No mês de junho, o Ministério da Educação anunciou um corte de R$ 1,6 bilhão no orçamento de universidades e institutos federais para este ano, encolhendo em 7,2% a verba da UFRJ e de todas as outras. Em torno de 12 milhões da UFRJ ficaram nas mãos do Executivo. O que antes era comprometedor agora é caótico: sem esse bloqueio, a universidade terminaria o ano de 2022 com dívidas na casa dos R$ 60 milhões; com ele, o mês de setembro já inicia no vermelho. A UFRJ adiou alguns pagamentos para o ano que vem, mas um dia a conta chega. “Estamos correndo risco de longo prazo. Se o orçamento não mudar, vamos fechar no próximo mandato”, alerta o vice-reitor da universidade, Carlos Frederico Leão.

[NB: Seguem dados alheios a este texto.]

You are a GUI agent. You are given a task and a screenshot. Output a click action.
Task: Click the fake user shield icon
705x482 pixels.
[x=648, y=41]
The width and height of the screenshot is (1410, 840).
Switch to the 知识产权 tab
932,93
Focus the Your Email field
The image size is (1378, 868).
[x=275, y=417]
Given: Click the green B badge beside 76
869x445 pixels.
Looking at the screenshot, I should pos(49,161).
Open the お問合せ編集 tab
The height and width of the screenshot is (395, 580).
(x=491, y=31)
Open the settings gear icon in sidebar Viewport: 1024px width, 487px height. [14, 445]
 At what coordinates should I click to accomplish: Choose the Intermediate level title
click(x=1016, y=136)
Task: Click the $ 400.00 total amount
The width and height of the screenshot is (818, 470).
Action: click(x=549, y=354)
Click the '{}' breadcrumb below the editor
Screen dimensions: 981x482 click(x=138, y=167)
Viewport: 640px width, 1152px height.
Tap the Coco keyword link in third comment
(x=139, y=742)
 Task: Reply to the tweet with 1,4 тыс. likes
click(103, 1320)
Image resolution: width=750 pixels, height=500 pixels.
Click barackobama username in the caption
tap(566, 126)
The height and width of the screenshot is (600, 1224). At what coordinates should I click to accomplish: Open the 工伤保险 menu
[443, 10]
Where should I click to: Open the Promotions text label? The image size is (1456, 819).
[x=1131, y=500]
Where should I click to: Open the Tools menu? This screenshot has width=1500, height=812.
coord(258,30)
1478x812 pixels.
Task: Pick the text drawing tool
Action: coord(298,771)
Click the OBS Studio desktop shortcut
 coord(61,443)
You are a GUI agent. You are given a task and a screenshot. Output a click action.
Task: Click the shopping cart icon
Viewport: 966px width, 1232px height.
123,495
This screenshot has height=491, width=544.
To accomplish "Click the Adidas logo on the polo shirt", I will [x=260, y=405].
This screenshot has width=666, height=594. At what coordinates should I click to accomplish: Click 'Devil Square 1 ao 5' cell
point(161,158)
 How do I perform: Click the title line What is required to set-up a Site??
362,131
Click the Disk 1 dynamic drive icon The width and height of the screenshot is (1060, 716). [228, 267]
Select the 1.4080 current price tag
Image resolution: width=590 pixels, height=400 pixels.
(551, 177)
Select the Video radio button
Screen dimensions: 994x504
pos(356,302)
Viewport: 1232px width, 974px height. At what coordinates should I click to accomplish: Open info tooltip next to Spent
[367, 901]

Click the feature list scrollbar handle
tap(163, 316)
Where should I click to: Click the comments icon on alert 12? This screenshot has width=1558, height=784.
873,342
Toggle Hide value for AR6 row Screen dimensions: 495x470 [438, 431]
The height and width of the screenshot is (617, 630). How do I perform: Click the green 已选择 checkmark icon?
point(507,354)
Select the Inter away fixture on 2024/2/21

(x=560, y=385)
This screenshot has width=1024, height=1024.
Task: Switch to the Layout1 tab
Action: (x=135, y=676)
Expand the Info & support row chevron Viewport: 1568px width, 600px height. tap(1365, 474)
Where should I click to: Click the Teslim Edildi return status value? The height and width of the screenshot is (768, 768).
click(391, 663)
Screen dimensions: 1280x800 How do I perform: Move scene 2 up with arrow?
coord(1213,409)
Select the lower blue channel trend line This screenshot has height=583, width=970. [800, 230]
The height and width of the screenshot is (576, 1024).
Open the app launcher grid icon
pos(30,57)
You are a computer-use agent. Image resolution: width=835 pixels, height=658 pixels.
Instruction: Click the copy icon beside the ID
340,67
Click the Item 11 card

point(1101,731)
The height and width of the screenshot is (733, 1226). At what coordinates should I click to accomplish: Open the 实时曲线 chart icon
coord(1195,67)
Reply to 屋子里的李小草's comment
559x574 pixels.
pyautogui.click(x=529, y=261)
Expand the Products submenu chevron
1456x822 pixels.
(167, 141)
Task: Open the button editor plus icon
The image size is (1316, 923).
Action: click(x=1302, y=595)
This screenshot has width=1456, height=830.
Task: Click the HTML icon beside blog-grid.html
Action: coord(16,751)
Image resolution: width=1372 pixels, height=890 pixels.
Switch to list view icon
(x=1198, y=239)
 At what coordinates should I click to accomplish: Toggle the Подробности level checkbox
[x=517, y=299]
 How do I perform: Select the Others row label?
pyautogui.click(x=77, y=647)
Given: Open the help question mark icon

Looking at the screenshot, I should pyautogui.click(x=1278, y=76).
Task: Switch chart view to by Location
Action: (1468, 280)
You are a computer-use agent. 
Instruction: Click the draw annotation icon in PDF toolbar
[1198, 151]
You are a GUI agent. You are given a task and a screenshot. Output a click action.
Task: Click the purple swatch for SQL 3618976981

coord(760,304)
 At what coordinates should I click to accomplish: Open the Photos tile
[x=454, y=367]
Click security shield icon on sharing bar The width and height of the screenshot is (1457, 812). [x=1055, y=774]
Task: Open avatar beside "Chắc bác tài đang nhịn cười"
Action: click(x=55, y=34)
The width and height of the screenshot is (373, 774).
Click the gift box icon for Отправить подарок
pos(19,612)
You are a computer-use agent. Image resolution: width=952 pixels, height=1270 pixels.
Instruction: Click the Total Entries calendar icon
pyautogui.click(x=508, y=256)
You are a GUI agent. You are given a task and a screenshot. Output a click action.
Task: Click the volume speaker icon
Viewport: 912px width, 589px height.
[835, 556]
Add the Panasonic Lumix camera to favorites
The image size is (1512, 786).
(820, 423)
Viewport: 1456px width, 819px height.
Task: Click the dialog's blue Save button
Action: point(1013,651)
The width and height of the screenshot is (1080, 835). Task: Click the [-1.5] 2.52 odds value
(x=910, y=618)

Nos últimos dez anos, a UFRJ sofreu uma redução de aproximadamente metade do seu orçamento, em valores corrigidos. Em 2012, as verbas totalizavam R$ 725 milhões; neste ano, chegam a apenas R$ 317 mi – uma realidade que é sentida por todas as universidades federais brasileiras. O desmonte das áreas da ciência e da educação foi intensificado com a aprovação da Emenda Constitucional do Teto de Gastos Públicos no final de 2016, mas o cenário piora a cada ano que passa. De 2018 a 2021, as verbas do Ministério da Ciência, Tecnologia e Inovações diminuíram dois terços, passando de 9 bilhões para menos de R$ 3 bilhões, segundo levantamento da Sociedade Brasileira para o Progresso da Ciência (SBPC).
Em ano eleitoral, ex-reitores, pesquisadores, professores e lideranças da comunidade científica se juntaram e se apresentaram à sociedade como pré-candidatos ao Congresso Nacional, governos estaduais e às Assembleias Legislativas. O manifesto “Educação e Ciência para Reconstruir o País” é suprapartidário e, ao todo, há pelo menos cem candidatos nessa situação. A tentativa de formar a tal bancada da ciência e da educação parte, além da pindaíba generalizada, de propostas para garantir a sobrevivência de projetos e pesquisas. Entre essas propostas está o maior respeito do governo pela autonomia universitária, garantindo que a gestão das universidades públicas não sofra tanta interferência do Executivo como vem acontecendo – ao arrepio da lei. Até julho de 2021, Bolsonaro, em 40% das nomeações para reitor das federais, desconsiderou o primeiro indicado da lista tríplice, resultante da votação entre professores, estudantes e técnicos.